Pressure Support Ventilation in Patients with Acute Lung Injury

Objectives: To assess the success rate of pressure support ventilation (PSV) in acute lung injury patients undergoing continuous positive pressure ventilation (CPPV), to study physiologic changes after the transition from CPPV to PSV, and to investigate differences between patients who succeed and patients who fail PSV according to predetermined criteria.

Design: Observational study.

Setting: General intensive care unit in a teaching hospital.

Subjects: We studied 48 patients having acute lung injury, as defined by a PaO2/F(IO2) <300 mm Hg and the presence of bilateral infiltrates on chest radiograph, and ventilated with CPPV. We included patients with PaO2 >80 mm Hg, at positive end-expiratory pressure of <15 cm H2O and with F(IO2) up to 1.0.

Interventions: After enrollment, PSV was instituted and patients were strictly monitored during the following 48 hrs. Subjects who met any of the predefined PSV failure criteria during this period were returned to CPPV (Group F). PSV was continued in the remaining patients (Group S).

Measurements And Main Results: Gas exchange, respiratory mechanics, and hemodynamics measurements were collected before switching from CPPV to PSV and were repeated at 24 hrs after beginning PSV, or immediately before return to CPPV in Group F patients. The physiologic deadspace volume to tidal volume ratio (V(D)/V(T)) was obtained by the Enghoff's equation from the measurement of the mixed expired CO2 fraction. PSV resulted in a significant PaCO2 decrease (49.2+/-10.9 mm Hg to 44.4+/-7.2 mm Hg) and significant increases in minute volume (V(E))(9.0+/-2.3 L/min to 12.0+/-4.0 L/min) and arterial blood pH (7.405+/-0.054 to 7.435+/-0.064), with stable oxygenation and hemodynamics. In patients who were hypercapnic (PaCO2 >50 mm Hg) during CPPV, the V(E) increase was higher than in normocapnic patients. In the latter patients, PaCO2 and pH did not change significantly going from CPPV to PSV. A total of 38 patients (79%) were allocated to Group S and the remaining 10 patients were included in Group F. In Group S, positive endexpiratory pressure of 9.4+/-2.9 cm H2O (range, 3-14 cm H2O) and a PSV level of 14.9+/-3.8 cm H2O (range, 9-22 cm H2O) were applied. In Group F, positive end-expiratory pressure of 8.9+/-3.1 cm H2O (range, 5-15 cm H2O) and a PSV level of 21.6+/-4.6 cm H2O (range, 16-31 cm H2O) were adopted. Compared with Group S, Group F had a longer duration of intubation (20.2+/-19.2 days vs. 9.2+/-13.5 days), a lower static compliance of the respiratory system (30.4+/-16.5 mL/cm H2O vs. 41.7+/-15.0 mL/cm H2O), and a higher V(D)/V(T) (0.70+/-0.09 vs. 0.52+/-0.10), but similar oxygenation and positive end-expiratory pressure. V(E) was higher in Group F during both CPPV and PSV.

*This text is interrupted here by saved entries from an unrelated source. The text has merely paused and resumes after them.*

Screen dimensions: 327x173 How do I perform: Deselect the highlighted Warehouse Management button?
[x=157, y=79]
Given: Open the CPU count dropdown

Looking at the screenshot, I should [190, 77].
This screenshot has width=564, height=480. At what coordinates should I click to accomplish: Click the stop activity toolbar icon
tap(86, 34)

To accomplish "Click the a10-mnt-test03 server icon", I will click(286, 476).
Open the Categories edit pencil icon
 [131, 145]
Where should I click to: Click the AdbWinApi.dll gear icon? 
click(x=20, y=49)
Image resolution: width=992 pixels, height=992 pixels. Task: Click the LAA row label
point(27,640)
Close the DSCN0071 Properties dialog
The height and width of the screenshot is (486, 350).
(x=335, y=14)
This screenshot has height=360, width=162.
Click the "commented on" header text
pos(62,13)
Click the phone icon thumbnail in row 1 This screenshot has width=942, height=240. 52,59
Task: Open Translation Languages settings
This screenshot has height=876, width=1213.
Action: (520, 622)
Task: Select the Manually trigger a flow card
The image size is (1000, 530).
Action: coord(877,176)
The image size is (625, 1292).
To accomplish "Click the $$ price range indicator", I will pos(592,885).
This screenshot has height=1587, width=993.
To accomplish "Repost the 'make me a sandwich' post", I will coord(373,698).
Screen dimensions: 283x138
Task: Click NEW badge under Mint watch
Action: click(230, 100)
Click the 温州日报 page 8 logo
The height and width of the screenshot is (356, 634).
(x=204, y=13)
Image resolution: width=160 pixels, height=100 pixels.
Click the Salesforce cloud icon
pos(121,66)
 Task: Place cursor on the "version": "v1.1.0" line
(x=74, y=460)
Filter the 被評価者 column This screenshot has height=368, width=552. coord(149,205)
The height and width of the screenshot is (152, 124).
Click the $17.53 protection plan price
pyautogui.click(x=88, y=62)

Conclusions: In a relatively high proportion of the investigated patients, PSV was successful. The institution of PSV led to no major changes in oxygenation or in hemodynamics. PSV was associated with increases in V(E) and respiratory frequency. In patients who had been hypercapnic during CPPV, PaCO2 decreased despite a compensated pH. Compared with PSV success patients, patients who failed PSV appeared to be sicker, as shown by the higher duration of respiratory support, increased ventilatory needs, and decreased respiratory system compliance, despite similar arterial oxygenation and positive end-expiratory pressure.